Actuellement, les océans et les écosystèmes terrestres,
principalement les forêts, absorbent chaque année à l’échelle globale
environ 54% du CO2 émis par la déforestation et la combustion de carbone fossile. Si ces puits n’existaient pas, la concentration de CO2 dans l'atmosphère augmenterait deux fois plus vite que ce qui est observé. Jusqu’à
présent, les calculs des contributions régionales ne prenaient en
compte que les émissions et ignoraient le rôle local des puits de
carbone présents dans l’océan et les écosystèmes.

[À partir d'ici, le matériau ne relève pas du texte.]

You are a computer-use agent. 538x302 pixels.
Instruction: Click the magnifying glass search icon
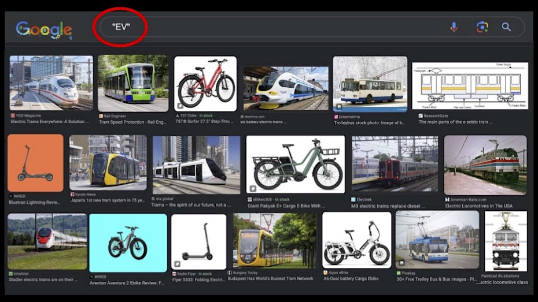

La modélisation publiée dans la revue Nature Climate Change tient compte, dans la répartition région par région des émissions de CO2 et de leur évolution, du rôle modérateur joué par les écosystèmes régionaux, en particulier les forêts tropicales des pays d'Asie, d'Afrique et d’Amérique du Sud.
Philippe Ciais, du Laboratoire des sciences du climat et de l’environnement (LSCE), explique que grâce à la modélisation, cette étude « trace » le CO2
produit par les émissions fossiles et la déforestation des différentes
régions, pour déterminer leur contribution à la croissance du CO2 dans l’atmosphère, en prenant en compte les puits de carbone dans les océans et dans les écosystèmes terrestres.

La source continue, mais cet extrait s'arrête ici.